Her family was told she was in an accident but it was hours before they would hear her condition or know if she would survive. She suffered a severe traumatic brain injury, punctured lung and multiple broken bones.
Although Sara Beth gained strength and physical abilities day by day, she lost all memory of the last five years of her life. She needed comprehensive rehabilitation.
After multiple surgeries and several weeks at an inpatient facility, Sara Beth came to the Brooks Neuro Rehabilitation Day Treatment Program. This program helps to ease the transition from acute care or inpatient rehabilitation to home. It was created to help patients improve cognitive/thinking, communication ability, social skills and emotional stability, all while regaining physical abilities.
During her initial evaluation for the program, Sara Beth was asked about her goals. Ever the performer, she said she wanted to be able to do a split again and wear high heels (but not at the same time). Her care team learned she was an actress and singer and began to help her regain her performance skills.
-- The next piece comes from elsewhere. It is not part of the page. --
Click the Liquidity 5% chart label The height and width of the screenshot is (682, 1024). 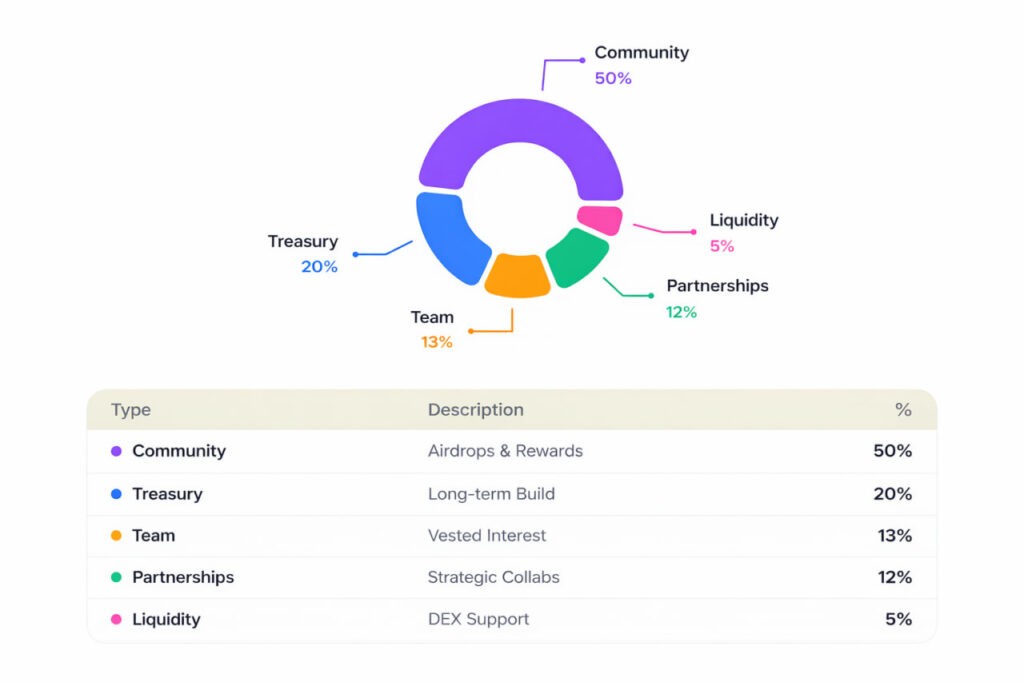coord(743,232)
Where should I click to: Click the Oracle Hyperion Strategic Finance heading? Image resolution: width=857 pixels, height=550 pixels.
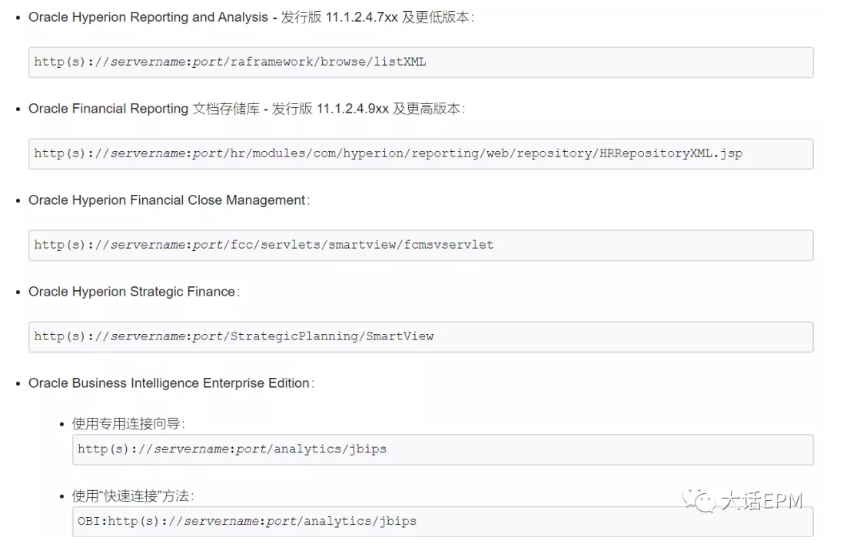coord(132,291)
They started teaching her skills to memorize her lines. Her speech therapist helped her with her breathing so she could sing again. They encouraged her to audition for a new show and surprised her by coming to see her perform.
Sara Beth also returned to teaching. It was going well until she had a seizure. Doctors said it was likely cause by the brain injury and stress. They tried multiple medications but the seizures continued. Her school was incredibly understanding and even taught her students what to do if she had another seizure in class. However, after two seizures in one day, Sara Beth took a leave of absence.
During that time, she volunteered with the Neuro Rehab Day Treatment Program. She loved helping other brain injury survivors. One of her favorite mantras while she recovered was “It could always be worse” and that same positive attitude helped inspire others. She enjoyed cooking meals for them and sharing wisdom only someone who has been in their shoes could understand.
When a rehab tech position opened in the program, Sara Beth applied and was hired in May 2018. She is so comfortable in her new position that she no longer suffers from seizures. According to her co-workers, Sara Beth does an extraordinary job to make patients feel at ease with her caring, kind, creative and lively spirit. Her journey has truly come full circle now as an employee of the program that assisted her through her own exceptional recovery.
Sara Beth was recently awarded the Brooks Rehabilitation “Rehab Champion” Award. To select a winner, employees nominate a former Brooks patient who has met the challenges of physical rehabilitation and whose courage and tenacity has been a source of inspiration to others. He or she demonstrates care and concern by giving support to someone who may be facing similar trials, through sharing their experiences in overcoming both physical and emotional challenges. Sara Beth is the epitome of a rehab champion.